Cardiomyopathy encompasses any disorder that affects the heart muscles. These conditions cause the heart to lose its ability to pump blood and can cause arrythmias. The condition tends to be progressive.

While more gene therapies gain approval, the cost of these therapies can be extremely high. The Institute for Clinical and Economic Review (ICER) noted in its report “Managing the Challenges of Paying for Gene Therapy: Strategies for Market Action and Policy Reform,” published earlier this year, that prices for gene therapies are now above $3 million with spend in the United States for these treatments estimated to be between $35 billion and $40 billion.

While small numbers of patients are currently being treated by gene therapies, larger populations are on the horizon, ICER noted. Heart disease is prevalent in the U.S. with as many as 1 in 500 adults potentially having a cardiomyopathy.

Among the cardiomyopathies, cardiac amyloidosis currently has gene therapies approved. Onpattro (patisiran), Amvuttra (vutrisiran), Tegsedi (inotersen) and Wainua (eplontersen) are all gene silencing agents that treat polyneuropathy caused by hereditary transthyretin-mediated amyloidosis.

The researchers conducted a literature search to identify research into the use of gene therapy in cardiomyopathies. Among the types of gene therapies being studied are gene replacement therapy, which would substitute a malfunctioning gene causing a loss-of-function mutation impacting cardiac function; genome editing, which could correct both gain-of function and loss-of-function mutations by altering the cell’s natural genomic sequence; and gene silencing, which modulates gene expression.

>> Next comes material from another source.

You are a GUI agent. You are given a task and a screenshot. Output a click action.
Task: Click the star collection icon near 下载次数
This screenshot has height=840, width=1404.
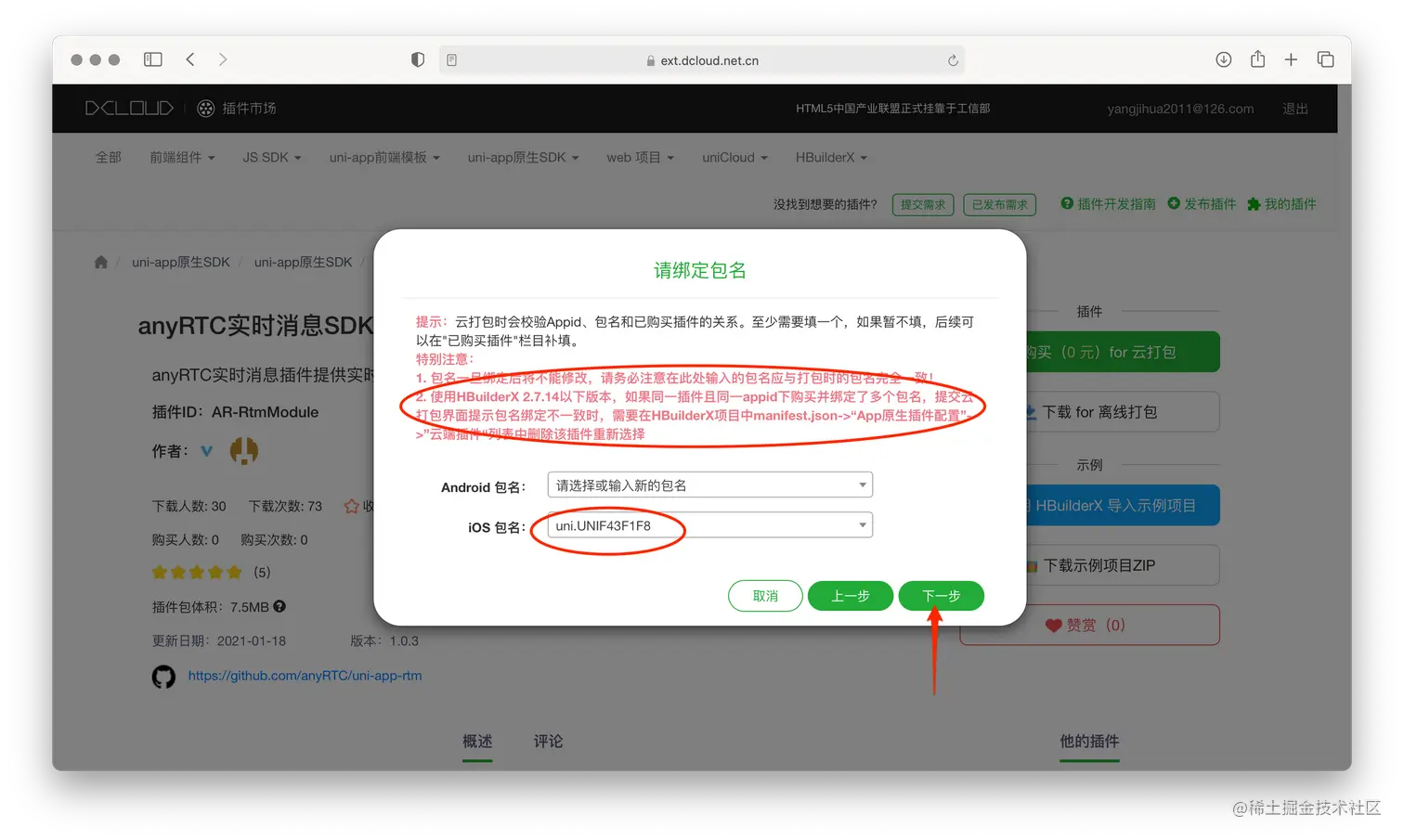[351, 506]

They also identified ongoing trials for rare heart diseases, including Friedreich ataxia, Danon disease, Fabry disease and Pompe disease.

• Danon disease — a gene therapy utilizing RP-A501 is ongoing with a small number of male subjects 8 years old and older. The trial is expected to complete in 2025.
• Fabry disease — there are several ongoing studies assessing the safety and effectiveness of gene therapy.
• Pompe disease — the goal of the 5 ongoing clinical trials is to provide a functional copy of the enzyme of acid alpha-glucosidase by using adenoviruses as vectors.
• Friedreich ataxia — there is one ongoing trial evaluating a gene therapy for. The trial is evaluating the treatment in approximately 25 patients and is expected to end in 2029.
• Arrhythmogenic cardiomyopathy — there are three trials that have started evaluating gene therapies with results expected as early as 2026.
• Hypertrophic cardiomyopathy — there is only one ongoing trial.

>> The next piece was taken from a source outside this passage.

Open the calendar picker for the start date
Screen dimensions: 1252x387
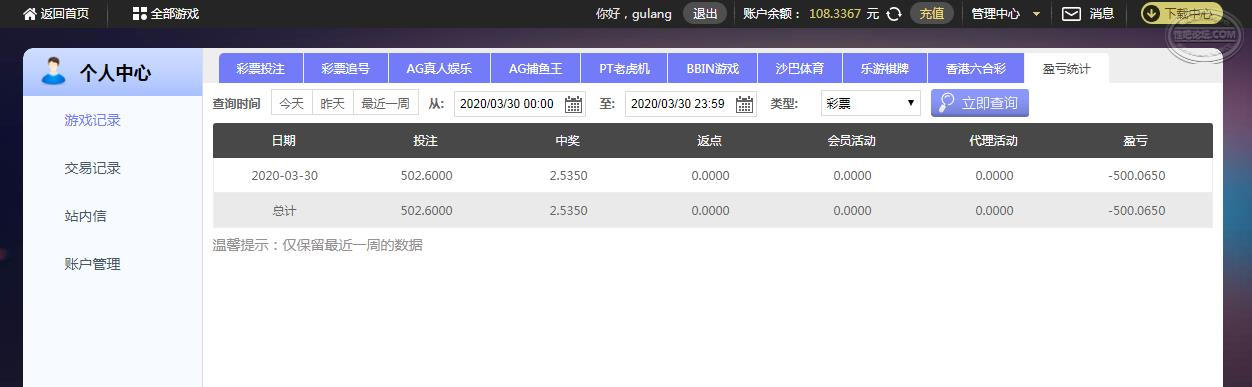pos(573,104)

With gene therapies, it’s important that ethical issues are considered, the authors wrote. For instance, the patients receiving them have to fully understand the procedure, its risks, its advantages and the uncertainties. In addition, the price of gene therapies raises ethical concerns about accessibility.

“Gene therapy is constantly evolving and presents a highly promising therapeutic alternative in the field of cardiomyopathies,” the authors concluded. “With ongoing research, validation, and development, these advancements may lead to improved treatment effectiveness, customized therapies for individual patients, and ultimately enhance the quality of life for those affected by cardiomyopathies.”